## Your instructions
In the answer, each line must appear exactly as in the records, and no picture may appear.

## Available data

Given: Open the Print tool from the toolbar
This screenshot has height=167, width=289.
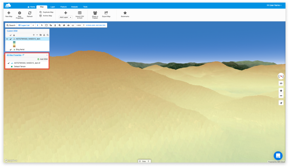Looking at the screenshot, I should 69,25.
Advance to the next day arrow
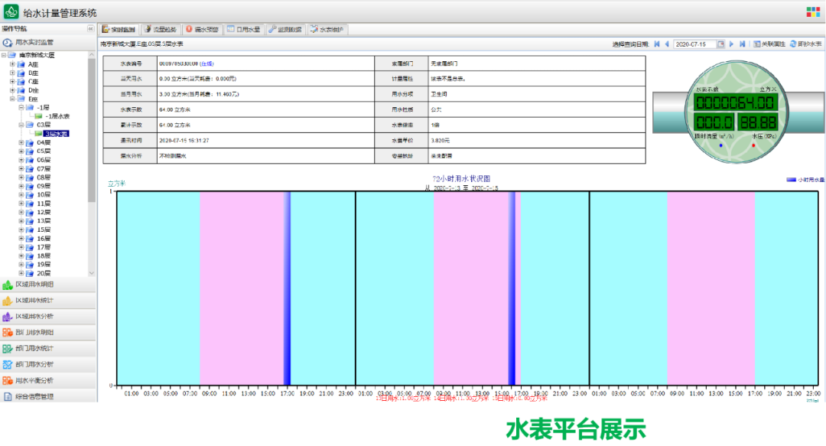The height and width of the screenshot is (446, 826). pyautogui.click(x=732, y=44)
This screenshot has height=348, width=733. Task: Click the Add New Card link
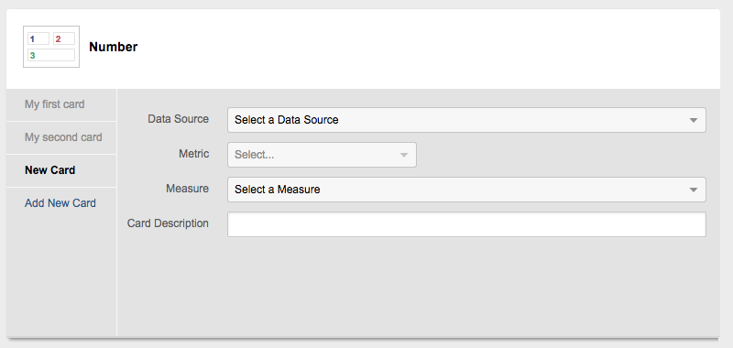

## Output of the task
Given: Open the Print tool from the toolbar
This screenshot has height=167, width=289.
Looking at the screenshot, I should 69,25.
Advance to the next day arrow
The height and width of the screenshot is (446, 826). pyautogui.click(x=732, y=44)
This screenshot has height=348, width=733. Task: Click the Add New Card link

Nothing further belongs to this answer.